AIM OF THE EXERCISE
As the answer, set down the lines below from the one containing "The height and width of the screenshot is (574, 1600)." through the one containing "Open the Drive", exactly and inclusively, and no others.

Stored items
+ + + + + + +
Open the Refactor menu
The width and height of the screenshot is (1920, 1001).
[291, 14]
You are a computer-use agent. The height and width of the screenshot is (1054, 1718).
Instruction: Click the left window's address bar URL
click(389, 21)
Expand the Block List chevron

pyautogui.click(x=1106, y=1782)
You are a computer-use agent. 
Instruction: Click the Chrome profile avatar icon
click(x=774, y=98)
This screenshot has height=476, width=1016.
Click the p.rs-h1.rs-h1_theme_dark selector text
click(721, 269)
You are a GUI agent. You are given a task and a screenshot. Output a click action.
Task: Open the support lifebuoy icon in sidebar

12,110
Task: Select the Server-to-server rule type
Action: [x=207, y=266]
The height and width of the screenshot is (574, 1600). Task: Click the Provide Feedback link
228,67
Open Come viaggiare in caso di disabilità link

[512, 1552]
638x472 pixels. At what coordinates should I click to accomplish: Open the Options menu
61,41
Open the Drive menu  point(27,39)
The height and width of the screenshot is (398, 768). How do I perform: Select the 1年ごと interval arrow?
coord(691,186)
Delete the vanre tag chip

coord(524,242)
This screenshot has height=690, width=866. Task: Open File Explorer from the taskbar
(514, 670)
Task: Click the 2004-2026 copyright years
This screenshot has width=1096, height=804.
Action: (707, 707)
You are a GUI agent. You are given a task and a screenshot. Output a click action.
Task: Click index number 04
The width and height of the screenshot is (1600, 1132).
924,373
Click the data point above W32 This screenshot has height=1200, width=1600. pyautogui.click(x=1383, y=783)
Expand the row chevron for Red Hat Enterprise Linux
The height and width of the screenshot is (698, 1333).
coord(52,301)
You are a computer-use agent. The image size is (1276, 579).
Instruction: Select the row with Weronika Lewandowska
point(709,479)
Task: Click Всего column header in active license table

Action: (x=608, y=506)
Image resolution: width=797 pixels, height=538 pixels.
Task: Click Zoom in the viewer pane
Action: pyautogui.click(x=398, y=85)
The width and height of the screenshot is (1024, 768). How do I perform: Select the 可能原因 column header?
+ + + + + + +
WRITTEN SOLUTION
The height and width of the screenshot is (574, 1600). Task: Click the Provide Feedback link
228,67
Open Come viaggiare in caso di disabilità link

[512, 1552]
638x472 pixels. At what coordinates should I click to accomplish: Open the Options menu
61,41
Open the Drive menu  point(27,39)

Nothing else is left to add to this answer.